App Detects Eye Disease in Personal Photos

AI beats doctors in early detection of certain eye diseases

3 min read

Image of a parent taking a photo of their baby via smartphone.
Photo: iStock

A smartphone app that monitors personal photos can spot eye diseases more than a year before doctors do, according to a new report published today in the journal Science Advances

Using machine learning, the app searches casual portraits for signs of leukocoria: the appearance of a white reflection in the pupil of the eye. Leukocoria, or “white eye,” looks similar to red eye—that creepy red reflection in the eye that often appears with flash photography. But a red reflection is actually a sign of a healthy eye. A white reflection can be a sign of a problem.   

White eye can indicate retinoblastoma, a type of childhood cancer of the retina, or a handful of other eye disorders, including retinopathy of prematurity, cataracts, or Coats Disease. Catching these disorders early can save an eye, or a life. 

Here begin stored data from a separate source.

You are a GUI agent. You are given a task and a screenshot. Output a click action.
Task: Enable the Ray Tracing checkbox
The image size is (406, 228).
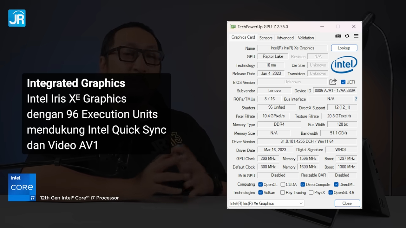[x=283, y=193]
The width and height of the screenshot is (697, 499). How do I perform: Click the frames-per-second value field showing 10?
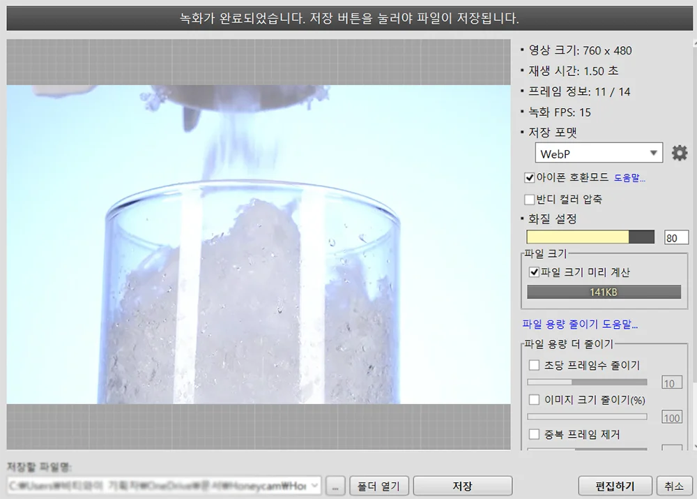[671, 382]
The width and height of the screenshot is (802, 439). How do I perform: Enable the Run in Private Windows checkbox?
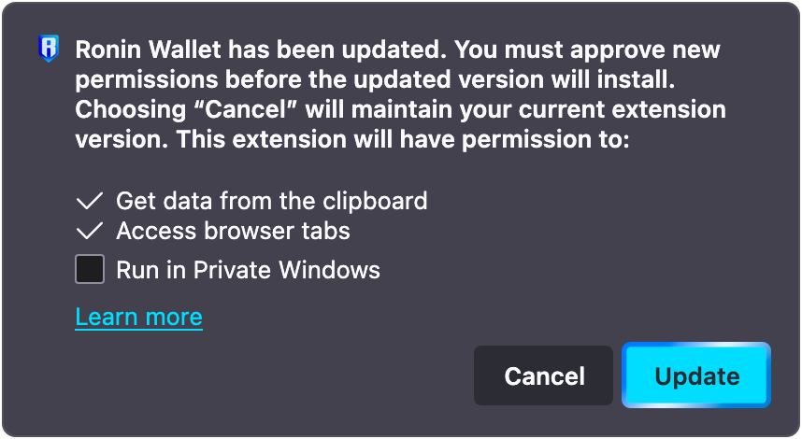90,269
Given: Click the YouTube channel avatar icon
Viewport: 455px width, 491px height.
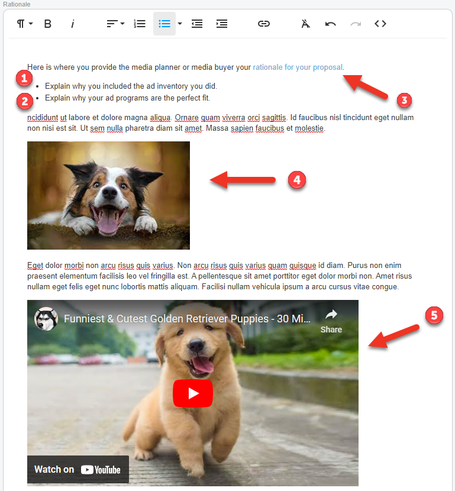Looking at the screenshot, I should (46, 319).
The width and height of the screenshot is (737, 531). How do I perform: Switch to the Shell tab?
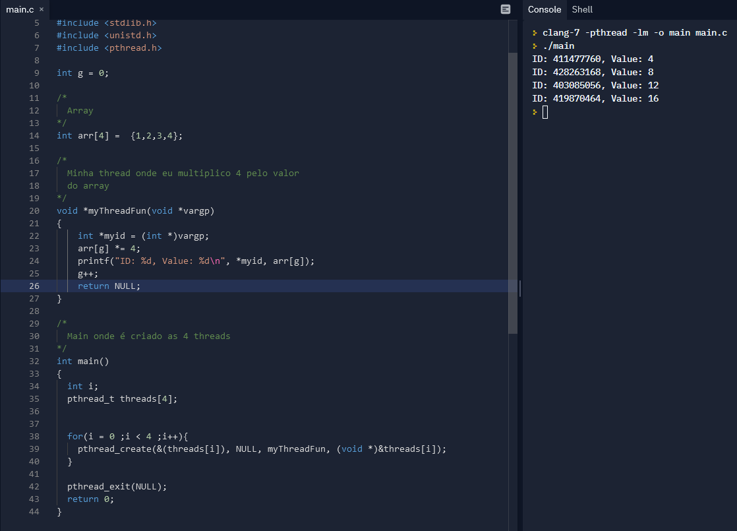(x=582, y=9)
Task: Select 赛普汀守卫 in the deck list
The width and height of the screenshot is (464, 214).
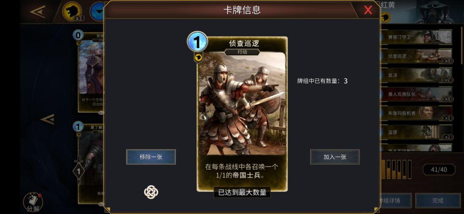Action: click(416, 37)
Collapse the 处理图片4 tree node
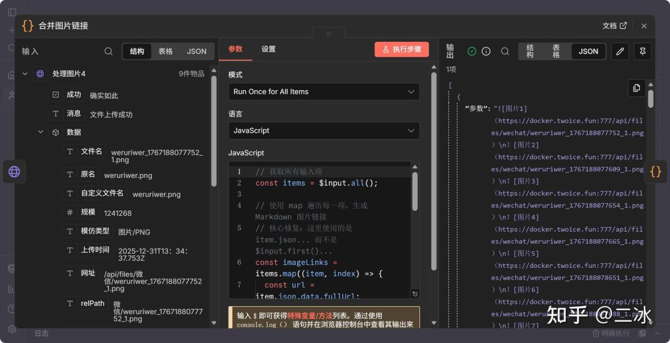This screenshot has height=343, width=670. [x=25, y=74]
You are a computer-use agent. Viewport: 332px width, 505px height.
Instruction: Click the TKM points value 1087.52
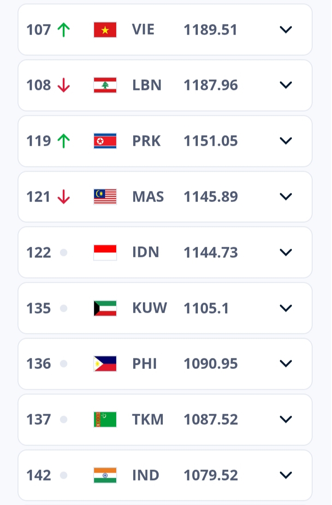[211, 420]
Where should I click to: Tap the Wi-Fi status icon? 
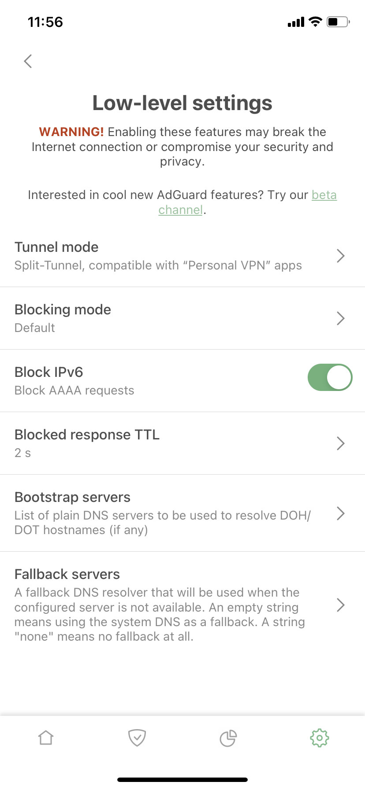pyautogui.click(x=315, y=22)
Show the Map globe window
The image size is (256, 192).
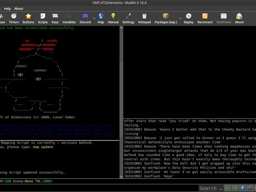pos(101,18)
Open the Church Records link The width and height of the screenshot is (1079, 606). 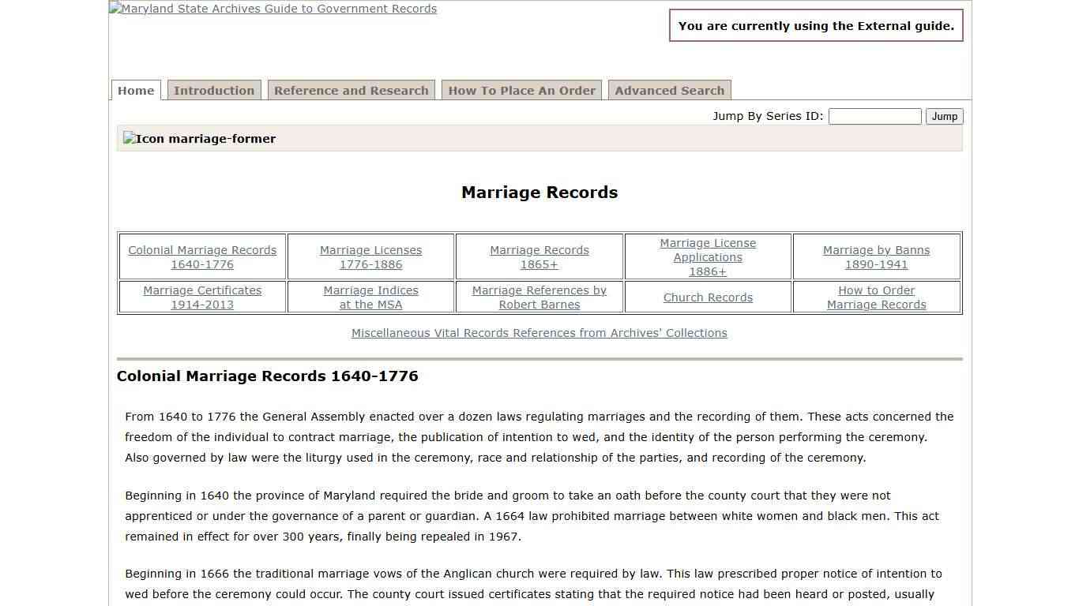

“With retinoblastoma, every month counts,” says Bryan Shaw, an associate professor at Baylor University in Waco, Texas. “Tumors grow rapidly and when you start seeing the white eye, you have about six months to a year before the tumor starts to break up and metastasize down the optic nerve to the brain and kills you.”

 Shaw and his team developed an app, called White Eye Detector, that will search all of the photos on your phone for faces with white eye. In building the software, the team developed a novel set of convolutional neural networks, and trained it to spot white eye in family photos of babies and children.

To test the system, the team ran nearly 53,000 photos of 40 children, half of whom had healthy eyes and the other half of whom had been diagnosed with a leukocoria-related eye disease. The photos of each child spanned from birth to several years old, allowing the system to pinpoint at what age the disease developed.

Figure of the diseased eyeThe White Eye Detector app can spot subtle symptoms of eye cancer in photographs.Illustration: Michael Munson/Science Advances

In 16 of the 20 children with disease, the app spotted leukocoria in photographs taken an average of 1.3 years before the child was diagnosed. Among the subset of children with unilateral retinoblastoma, the app caught white eye more than nine months, on average, before diagnosis—long enough to mean the difference between saving and losing the eye.

Score one point for AI in Spectrum’s AI vs. doctors chart.

Shaw says his White Eye Detector app has been downloaded more than 100,000 times, thanks in part to media coverage. The new study is the first to rigorously test the app, and describe it. 

Shaw and his team initially launched the app in 2014 after first describing the need for it in a 2013 paper in PLOS ONE. For that paper, the team looked at more than 7,000 photos of Shaw’s son, who was diagnosed with retinoblastoma when he was four months old. “We went back through the pictures and saw that white eye started showing up at 12 days old,” says Shaw. His son ended up losing one eye, and has significant visual impairment in the other, Shaw says.  

The white eye detection software works for adults too, but is particularly helpful for children and babies, who may not be able to notice or articulate that something is wrong with their vision. Retinoblastoma only occurs in young children.

Pediatricians typically screen for leukocoria using a red reflex test, a type of eye exam in which a light is shined into the child’s eye. But the exam is notoriously ineffective. “Pediatricians just aren’t that good at it,” says Shaw. 

A 2003 study found that 80 percent of the time, it’s the parents who first spot retinoblastoma—typically through photographs. Shaw’s app augments parents’ efforts, he says. 

The app is free, in part because it doesn’t need regulatory approval from the U.S. Food and Drug Administration. (The agency is well aware of the app, Shaw says.) “This app cannot diagnose retinoblastoma or any other medical condition,” says the app’s disclaimer. “This app can only detect white eye in photographs.”  

This writer downloaded the White Eye Detector app, but wasn’t able to scan any personal photos—a glitch Shaw says is happening on some iPhones. “We’re sorting it out,” he says.

If you download the app and scan pictures of your pets, don’t be alarmed: Leukocoria in cats and dogs is normal.